Rabbi Nachman of Bratzlov taught it is preferable to enter directly into grief, rather than avoiding or shutting out that which is painful.¹ “Sometimes,” he taught, “when people don’t want to suffer a little, they end up suffering a lot.”² In facing the inevitability of emotional pain, the poet Robert Frost once wrote, “the best way out is always through.”³
Our mindfulness practice helps us observe aversion to unpleasant thoughts, feelings, and sensations and, through hitlamdut (curious, kind, nonjudgmental attention), investigate them without assessing them. In the nekudat ha-bechirah (the “choice point”), we see more clearly the option of holding a broken heart tenderly, rather than instinctively fleeing from or covering over painful thoughts and feelings.

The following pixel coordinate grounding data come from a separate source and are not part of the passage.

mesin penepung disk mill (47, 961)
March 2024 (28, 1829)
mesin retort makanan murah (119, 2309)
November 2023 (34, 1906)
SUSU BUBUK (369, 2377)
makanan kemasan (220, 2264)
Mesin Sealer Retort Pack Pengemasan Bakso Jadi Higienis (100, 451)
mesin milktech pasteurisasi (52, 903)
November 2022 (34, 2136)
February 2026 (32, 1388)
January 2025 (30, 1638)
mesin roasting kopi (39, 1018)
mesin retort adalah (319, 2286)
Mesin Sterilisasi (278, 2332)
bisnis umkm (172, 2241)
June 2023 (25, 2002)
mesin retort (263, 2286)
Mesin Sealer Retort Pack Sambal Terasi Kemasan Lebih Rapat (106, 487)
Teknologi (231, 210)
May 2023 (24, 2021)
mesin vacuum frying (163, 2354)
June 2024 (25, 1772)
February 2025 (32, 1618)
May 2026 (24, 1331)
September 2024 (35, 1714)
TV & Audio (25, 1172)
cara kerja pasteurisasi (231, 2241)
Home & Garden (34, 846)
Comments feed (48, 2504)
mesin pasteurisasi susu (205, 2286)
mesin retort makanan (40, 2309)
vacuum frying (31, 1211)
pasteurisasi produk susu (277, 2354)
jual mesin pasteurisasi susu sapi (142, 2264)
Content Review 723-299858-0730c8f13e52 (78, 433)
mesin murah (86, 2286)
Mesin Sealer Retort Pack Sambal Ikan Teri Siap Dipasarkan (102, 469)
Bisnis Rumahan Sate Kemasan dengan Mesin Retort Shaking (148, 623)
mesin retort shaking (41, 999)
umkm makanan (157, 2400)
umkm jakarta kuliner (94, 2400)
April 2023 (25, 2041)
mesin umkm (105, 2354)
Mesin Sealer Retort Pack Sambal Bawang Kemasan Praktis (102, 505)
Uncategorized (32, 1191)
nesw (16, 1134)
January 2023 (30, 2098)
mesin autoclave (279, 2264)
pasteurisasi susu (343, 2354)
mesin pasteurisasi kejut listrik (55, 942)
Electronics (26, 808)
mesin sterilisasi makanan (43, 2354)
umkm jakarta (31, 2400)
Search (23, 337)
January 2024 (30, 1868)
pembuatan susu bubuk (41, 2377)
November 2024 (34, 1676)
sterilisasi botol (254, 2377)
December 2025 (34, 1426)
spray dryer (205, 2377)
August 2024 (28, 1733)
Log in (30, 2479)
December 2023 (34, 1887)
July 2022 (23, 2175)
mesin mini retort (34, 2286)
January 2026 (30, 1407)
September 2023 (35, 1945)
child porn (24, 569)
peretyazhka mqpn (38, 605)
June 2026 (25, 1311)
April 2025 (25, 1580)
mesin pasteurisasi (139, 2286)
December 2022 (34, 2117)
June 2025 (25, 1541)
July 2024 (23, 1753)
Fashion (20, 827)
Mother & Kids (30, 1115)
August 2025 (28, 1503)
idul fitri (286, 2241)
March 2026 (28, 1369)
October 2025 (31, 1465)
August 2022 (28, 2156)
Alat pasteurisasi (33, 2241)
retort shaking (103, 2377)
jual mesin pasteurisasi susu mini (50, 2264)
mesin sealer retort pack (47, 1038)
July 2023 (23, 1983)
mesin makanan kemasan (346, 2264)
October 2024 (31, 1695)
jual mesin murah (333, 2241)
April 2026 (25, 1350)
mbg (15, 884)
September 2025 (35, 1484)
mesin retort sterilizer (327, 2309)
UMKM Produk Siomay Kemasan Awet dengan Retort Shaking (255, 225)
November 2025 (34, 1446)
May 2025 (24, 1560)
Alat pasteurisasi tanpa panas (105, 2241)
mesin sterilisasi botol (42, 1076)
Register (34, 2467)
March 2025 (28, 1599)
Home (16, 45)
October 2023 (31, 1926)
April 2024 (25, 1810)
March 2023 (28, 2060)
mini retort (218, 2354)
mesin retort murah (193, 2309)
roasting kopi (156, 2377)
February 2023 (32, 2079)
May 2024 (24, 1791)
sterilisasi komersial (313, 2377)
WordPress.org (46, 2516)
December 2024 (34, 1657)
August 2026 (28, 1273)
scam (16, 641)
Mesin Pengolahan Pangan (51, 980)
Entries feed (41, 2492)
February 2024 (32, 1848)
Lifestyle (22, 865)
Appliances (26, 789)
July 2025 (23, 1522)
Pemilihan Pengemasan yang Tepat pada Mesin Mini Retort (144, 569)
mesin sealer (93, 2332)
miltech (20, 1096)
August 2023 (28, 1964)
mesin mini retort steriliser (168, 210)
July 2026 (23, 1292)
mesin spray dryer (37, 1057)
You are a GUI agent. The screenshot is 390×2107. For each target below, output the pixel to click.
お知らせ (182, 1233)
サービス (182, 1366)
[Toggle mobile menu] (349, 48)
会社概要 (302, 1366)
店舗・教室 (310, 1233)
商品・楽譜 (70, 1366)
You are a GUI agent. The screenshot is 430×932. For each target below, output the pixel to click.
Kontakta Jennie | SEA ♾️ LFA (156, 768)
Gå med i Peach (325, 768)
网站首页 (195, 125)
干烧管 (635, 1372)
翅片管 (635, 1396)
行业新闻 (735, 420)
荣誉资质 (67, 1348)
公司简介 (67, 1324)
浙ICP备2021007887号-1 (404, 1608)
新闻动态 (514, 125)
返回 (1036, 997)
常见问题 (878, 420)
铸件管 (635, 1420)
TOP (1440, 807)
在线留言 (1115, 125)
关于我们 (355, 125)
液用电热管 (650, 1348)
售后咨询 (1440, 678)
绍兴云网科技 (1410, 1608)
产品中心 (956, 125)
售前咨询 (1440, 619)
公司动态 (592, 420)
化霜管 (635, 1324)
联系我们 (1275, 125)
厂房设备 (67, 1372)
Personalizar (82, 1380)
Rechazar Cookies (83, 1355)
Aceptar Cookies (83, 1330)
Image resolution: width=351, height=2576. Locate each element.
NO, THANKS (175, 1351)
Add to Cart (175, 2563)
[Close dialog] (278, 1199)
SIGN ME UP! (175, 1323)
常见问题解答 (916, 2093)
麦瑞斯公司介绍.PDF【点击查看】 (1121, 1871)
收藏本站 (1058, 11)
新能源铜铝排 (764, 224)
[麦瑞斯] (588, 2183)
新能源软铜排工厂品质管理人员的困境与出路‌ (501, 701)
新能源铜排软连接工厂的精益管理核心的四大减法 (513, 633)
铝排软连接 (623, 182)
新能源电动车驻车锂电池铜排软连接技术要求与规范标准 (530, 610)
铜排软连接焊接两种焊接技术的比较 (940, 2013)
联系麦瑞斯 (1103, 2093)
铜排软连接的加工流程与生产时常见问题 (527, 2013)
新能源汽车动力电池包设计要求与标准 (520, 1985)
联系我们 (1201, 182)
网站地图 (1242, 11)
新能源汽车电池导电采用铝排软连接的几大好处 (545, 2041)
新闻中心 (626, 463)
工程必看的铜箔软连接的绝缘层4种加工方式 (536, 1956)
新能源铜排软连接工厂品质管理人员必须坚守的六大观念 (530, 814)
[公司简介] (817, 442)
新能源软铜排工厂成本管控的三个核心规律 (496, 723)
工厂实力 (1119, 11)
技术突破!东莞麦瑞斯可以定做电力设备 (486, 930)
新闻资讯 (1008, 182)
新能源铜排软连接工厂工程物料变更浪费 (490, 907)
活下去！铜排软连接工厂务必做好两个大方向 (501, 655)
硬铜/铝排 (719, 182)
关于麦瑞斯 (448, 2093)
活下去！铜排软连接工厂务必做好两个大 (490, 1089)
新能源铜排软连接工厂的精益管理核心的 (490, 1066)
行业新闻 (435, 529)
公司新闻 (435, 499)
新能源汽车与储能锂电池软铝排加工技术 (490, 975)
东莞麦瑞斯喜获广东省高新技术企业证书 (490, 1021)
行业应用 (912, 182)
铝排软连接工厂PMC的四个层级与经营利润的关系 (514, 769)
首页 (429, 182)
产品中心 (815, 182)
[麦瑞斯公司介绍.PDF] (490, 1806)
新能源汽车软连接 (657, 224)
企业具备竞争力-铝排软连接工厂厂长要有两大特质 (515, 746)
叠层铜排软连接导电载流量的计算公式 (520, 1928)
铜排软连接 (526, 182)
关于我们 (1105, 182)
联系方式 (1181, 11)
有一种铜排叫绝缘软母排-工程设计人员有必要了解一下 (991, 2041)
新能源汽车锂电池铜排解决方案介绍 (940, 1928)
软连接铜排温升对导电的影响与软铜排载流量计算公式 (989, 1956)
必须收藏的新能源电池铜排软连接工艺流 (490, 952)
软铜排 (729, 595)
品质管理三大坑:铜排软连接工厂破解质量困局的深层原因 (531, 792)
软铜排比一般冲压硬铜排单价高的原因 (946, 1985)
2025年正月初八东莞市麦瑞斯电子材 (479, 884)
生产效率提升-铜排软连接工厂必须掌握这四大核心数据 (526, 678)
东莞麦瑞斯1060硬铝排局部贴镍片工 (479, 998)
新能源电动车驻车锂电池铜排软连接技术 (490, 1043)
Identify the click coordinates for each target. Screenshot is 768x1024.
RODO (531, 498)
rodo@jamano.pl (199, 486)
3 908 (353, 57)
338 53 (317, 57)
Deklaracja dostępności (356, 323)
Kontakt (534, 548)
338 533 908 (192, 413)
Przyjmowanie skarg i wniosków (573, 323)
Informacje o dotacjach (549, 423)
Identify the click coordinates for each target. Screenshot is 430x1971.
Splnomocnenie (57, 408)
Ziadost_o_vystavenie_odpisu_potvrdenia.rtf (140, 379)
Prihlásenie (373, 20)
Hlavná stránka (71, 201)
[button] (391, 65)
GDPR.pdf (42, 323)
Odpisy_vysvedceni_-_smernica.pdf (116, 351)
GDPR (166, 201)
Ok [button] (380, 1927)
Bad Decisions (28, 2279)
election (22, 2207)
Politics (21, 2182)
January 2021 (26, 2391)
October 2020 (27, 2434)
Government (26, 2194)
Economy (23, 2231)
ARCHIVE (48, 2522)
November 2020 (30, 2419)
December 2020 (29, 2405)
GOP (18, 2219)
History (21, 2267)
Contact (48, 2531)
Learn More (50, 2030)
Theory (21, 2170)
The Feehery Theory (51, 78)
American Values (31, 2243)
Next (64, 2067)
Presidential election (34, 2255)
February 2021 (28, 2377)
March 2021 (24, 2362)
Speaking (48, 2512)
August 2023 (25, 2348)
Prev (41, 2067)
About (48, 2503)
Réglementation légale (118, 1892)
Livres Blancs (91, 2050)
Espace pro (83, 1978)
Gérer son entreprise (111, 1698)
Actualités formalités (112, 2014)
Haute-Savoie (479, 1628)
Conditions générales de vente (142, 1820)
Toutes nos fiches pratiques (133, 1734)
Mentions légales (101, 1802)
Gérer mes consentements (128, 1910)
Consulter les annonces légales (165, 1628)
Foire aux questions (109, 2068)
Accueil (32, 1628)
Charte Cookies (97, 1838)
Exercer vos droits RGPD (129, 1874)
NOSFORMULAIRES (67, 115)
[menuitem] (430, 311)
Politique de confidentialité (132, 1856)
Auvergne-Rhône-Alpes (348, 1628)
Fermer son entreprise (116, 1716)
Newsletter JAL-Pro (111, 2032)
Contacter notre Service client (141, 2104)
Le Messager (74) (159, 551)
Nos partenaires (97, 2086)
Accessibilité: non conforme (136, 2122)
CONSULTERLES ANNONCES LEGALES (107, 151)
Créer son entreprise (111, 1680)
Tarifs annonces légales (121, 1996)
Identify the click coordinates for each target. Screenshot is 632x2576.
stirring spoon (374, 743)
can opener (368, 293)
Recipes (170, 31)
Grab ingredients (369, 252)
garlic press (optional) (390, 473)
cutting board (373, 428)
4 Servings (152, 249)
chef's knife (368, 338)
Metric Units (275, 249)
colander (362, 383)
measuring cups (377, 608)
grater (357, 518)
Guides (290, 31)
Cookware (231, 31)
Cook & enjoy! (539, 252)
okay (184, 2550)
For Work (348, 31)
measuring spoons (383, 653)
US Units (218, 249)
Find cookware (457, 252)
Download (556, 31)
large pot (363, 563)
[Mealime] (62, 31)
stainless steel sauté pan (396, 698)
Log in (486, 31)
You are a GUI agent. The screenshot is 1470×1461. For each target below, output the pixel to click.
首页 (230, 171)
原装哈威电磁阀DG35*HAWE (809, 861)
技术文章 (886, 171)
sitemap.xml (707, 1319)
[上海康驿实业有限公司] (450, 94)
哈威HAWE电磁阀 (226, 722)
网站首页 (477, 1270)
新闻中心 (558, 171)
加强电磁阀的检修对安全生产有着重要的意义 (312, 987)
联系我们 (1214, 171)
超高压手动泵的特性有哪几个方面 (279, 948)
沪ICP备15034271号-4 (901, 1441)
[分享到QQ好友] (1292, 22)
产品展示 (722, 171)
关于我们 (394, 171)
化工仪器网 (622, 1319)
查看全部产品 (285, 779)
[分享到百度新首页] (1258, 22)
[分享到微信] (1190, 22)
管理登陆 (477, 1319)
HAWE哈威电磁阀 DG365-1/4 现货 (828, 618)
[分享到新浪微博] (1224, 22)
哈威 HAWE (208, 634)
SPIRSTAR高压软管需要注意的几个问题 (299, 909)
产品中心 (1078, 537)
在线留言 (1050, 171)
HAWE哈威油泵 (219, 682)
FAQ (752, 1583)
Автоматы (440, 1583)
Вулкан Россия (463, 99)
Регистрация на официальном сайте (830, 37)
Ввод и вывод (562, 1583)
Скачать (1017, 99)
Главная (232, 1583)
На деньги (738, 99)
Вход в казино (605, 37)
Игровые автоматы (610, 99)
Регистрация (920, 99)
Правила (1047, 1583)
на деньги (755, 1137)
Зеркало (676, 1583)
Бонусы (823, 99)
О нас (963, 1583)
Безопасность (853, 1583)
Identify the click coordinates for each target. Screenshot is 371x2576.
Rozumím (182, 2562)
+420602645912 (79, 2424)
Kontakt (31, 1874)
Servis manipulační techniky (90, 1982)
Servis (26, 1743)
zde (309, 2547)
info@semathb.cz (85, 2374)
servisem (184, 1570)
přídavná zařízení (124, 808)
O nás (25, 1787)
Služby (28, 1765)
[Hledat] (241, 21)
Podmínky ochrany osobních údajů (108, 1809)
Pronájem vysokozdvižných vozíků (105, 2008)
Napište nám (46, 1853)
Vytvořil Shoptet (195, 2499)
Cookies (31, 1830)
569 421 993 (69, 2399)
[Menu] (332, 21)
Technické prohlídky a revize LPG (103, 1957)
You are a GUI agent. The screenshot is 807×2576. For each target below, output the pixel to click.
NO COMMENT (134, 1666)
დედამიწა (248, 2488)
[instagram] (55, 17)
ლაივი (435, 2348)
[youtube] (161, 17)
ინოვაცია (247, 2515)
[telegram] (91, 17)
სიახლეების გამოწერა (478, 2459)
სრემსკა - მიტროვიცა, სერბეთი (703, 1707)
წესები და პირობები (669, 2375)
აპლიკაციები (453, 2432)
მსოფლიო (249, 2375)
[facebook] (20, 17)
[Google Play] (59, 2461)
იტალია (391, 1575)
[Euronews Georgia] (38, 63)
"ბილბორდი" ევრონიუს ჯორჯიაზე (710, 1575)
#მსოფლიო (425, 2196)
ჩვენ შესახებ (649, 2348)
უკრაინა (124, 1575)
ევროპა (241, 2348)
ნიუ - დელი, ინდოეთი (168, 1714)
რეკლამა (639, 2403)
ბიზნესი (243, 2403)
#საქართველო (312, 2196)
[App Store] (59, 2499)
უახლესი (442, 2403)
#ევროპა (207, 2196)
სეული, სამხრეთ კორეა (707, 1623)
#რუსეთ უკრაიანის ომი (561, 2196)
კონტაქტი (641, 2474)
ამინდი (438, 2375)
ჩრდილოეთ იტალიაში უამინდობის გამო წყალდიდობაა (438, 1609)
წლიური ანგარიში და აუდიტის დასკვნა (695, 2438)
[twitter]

In that moment, we can choose to engage our innate sacred trait of savlanut, forbearance, choosing to “hold the pose,” to bear that which we might otherwise consider unbearable. We can choose to witness painful truths, without flinching. As a result, sometimes the energy concealed in our broken heart can thereby be freed and flow towards healing and wholeness. As Stanley Kunitz wrote in his poem “The Testing Tree:”⁴
In a murderous time,
the heart breaks and breaks,
and lives by breaking.
It is necessary to go through dark and deeper dark,
and not to turn.
This stretch of the Jewish year invites us to allow our hearts to crack open, and to fill the fissures with chesed, loving kindness. As we move into those fractures, may we be blessed with savlanut to bear all of the thoughts, feelings, and sensations, no matter how challenging. May we be blessed with compassion and gentleness in navigating the path of pain, that it might lead us to deeper wisdom, and ultimately move us to acts of kindness and justice.
Practice for Tammuz: What pain or grief are carrying in your heart these days? Can you bring chesed, kind attention to that hurt? Can you Investigate, again without judgment, your habitual inclination vis a vis grief, whether it is pushing away, repressing or denying it, or getting lost in it. What would be a wise relationship with your pain today? Can you let it in a bit more – or might it be wiser to shield yourself from it?
Song for practicing holding our heartbreak with tenderness, allowing it to ebb over time: “Pachot aval Koev, Hurts but Less,” by Yehudah Poliker, son of Holocaust survivors from Salonika, Greece; (lyrics by Yonatan Gefen):
Poem for welcoming our grief: Use the Sufi poet Rumi’s “The Guest House” to help set an intention to accept the full range of thoughts and feelings (or lack of feelings) as they arise in the mind or body:
This being human is a guest house.
Every morning a new arrival.
A joy, a depression, a meanness,
some momentary awareness comes
as an unexpected visitor.
Welcome and entertain them all!
Even if they are a crowd of sorrows,
who violently sweep your house
empty of its furniture,
still, treat each guest honorably.
He may be clearing you out
for some new delight.
The dark thought, the shame, the malice.
meet them at the door laughing and invite them in.
Be grateful for whatever comes.
because each has been sent
as a guide from beyond.
¹ Likutei Moharan I, 65, expounded by Rabbi Matthew Gewirtz in The Gift of Grief: Finding Peace, Transformation, and Renewed Life After Great Sorrow (Berkeley: Celestial Arts, 2008).
² Siach Sarfei Kodesh I, 6.
³ Robert Frost, “A Servant to Servants.”
⁴ Stanley Kunitz, “The Testing Tree.”